E nel documento approvato dai senatori pentastellati, approvato con soli 5 contrari in assemblea martedì sera, si specifica che se dovesse tornare all’ordine del giorno se ne parlerà in assemblea, mentre viene detto un “no” secco alla fiducia sul provvedimento. Nello stesso testo si dà pieno mandato al ministroPatuanelli, che mercoledì incontrerà i deputati M5s, sul dossier ex Ilva e pieno appoggio al presidente del Consiglio. Durante l’incontro c’è stato un accalorato intervento dell’ex ministro Barbara Lezzi, che ha sostanzialmente ribadito il suo no allo scudo penale per la multinazionale dopo averlo espresso in maniera chiara durante l’incontro tra gli eletti tarantini e il premier.

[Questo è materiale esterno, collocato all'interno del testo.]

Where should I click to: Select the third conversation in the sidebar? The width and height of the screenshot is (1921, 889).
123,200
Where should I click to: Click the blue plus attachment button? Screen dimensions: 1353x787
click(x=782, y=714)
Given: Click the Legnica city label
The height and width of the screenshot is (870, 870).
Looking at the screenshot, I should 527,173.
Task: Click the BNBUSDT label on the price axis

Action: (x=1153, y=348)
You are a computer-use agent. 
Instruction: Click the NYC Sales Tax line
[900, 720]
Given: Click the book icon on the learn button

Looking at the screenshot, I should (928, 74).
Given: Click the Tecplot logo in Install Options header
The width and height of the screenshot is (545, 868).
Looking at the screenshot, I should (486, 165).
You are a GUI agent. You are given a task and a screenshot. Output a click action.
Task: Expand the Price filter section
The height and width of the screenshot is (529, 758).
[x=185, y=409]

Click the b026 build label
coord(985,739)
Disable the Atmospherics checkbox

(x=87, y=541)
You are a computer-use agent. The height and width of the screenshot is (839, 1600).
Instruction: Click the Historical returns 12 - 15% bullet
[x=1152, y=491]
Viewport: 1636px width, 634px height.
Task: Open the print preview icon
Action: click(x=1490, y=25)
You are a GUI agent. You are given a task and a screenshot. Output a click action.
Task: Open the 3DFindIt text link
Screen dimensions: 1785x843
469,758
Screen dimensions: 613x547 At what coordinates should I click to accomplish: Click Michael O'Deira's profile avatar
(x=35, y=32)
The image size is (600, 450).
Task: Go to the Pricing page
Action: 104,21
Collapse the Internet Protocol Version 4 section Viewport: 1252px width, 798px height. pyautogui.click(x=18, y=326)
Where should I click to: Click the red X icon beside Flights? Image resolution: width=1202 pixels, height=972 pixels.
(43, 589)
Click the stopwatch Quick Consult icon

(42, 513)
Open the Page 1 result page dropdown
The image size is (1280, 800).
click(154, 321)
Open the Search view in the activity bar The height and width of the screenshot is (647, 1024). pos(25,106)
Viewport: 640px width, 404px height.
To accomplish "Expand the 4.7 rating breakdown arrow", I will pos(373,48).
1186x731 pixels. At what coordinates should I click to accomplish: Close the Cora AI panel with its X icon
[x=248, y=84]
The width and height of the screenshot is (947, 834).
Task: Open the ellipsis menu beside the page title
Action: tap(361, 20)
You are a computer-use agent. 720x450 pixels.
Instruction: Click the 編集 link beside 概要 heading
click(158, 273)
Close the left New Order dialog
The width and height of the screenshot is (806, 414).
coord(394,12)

Ancora oggi a Radio24 il capo politico M5s Luigi Di Maio ha ribadito che la questione dell’addio annunciato dalla multinazionale dell’acciaio è di tutt’altro tipo: con ArcelorMittal, dice Di Maio, “abbiamo firmato un contratto e chiediamo che questo contratto venga rispettato”. “Se hanno delle difficoltà sul numero di tonnellate da produrre – continua – ci sediamo a un tavolo e si trova una soluzione insieme, ma la soluzione unilaterale di andarsene, questo noi non lo possiamo permettere”. Il capo politico del M5s ha dunque annunciato che “lo Stato impugnerà l’atto con cui loro hanno avviato l’uscita dall’Italia”.

Il ricorso d’urgenza, tuttavia, dopo l’annuncio degli scorsi giorni, non è ancora stato impugnato. Fonti vicine al dossier fanno sapere che il deposito dovrebbe avvenire entro venerdì. Procede invece l’iter della citazione in Tribunale da parte dell’azienda, che ha fatto prevenire ieri le carte ai giudici di Milano. La causa è stata assegnata alla sezione A specializzata in materie delle imprese e presieduta da Claudio Marangoni e la prima udienza è stata fissata al 6 maggio 2020. Da qui la necessità espressa da Di Maio di rispondere subito, proprio attraverso atti giudiziari: “In pochi giorni ci sarà la prima risposta, poi ci sarà un lungo contenzioso ma intanto l’obiettivo è fare in modo che Arcelor si sieda al tavolo e ritiri la procedura”. Martedì l’azienda ha annunciato ai lavoratori (e non ai sindacati) il cronoprogramma per spegnere l’altoforno 2, con scadenza finale al 14 dicembre.